Talking to a rabbi (my husband and I regularly did work for him on properties he owned when we had a plumbing business) just absolutely ruined me on traditional Christianity. Mostly because he was actually such a funny guy. I've never been so entertained talking about religion or anything else. A really smart cookie.
I developed a lot more respect for all religions as soon as I realized that the Witnesses have none and how invalid that is. I've learned something from every person of faith I've ever spoken with, even if I don't agree with them at all. I started picking the brains of anyone I met who was well educated in their own particular faith.

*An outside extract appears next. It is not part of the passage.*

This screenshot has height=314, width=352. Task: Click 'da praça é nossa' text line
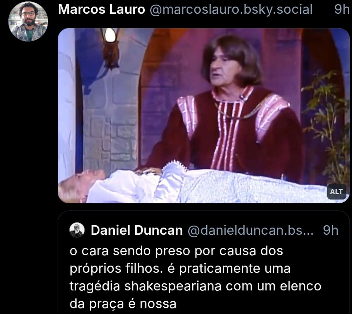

But I got originally became curious about Judaism after my paternal grandfather died and my family, specifically, my aunt, knowing he had been an orphan from age 5, decided to try and find out what his real name and background was. We had always assumed he was Irish, as the name he was adopted under, Rose, is an Irish name.
Imagine our surprise when my aunt found his parents immigration papers into the United States doing this genealogical search, and they were in German...and there were several pictures of them in traditional Jewish clothing of the period and after we got the papers translated, well...we found out my grandfather had been born Jewish, orphaned young (his parents died in the Spanish influenza epidemic and so did his two younger siblings...a brother and a sister) and adopted and raised by a Methodist family in Arkansas when he was 7. Of course his real last name wasn't Rose, either. It was Rosenberg.
The whole thing started when my aunt was puzzled doing the geneaology because we didn't seem to have any connection to any other family in America with the last name of Rose.
I really don't believe my grandfather ever remembered any of that...he lost his family traumatically at quite a young age and had very few memories of his birth family, from what I was told.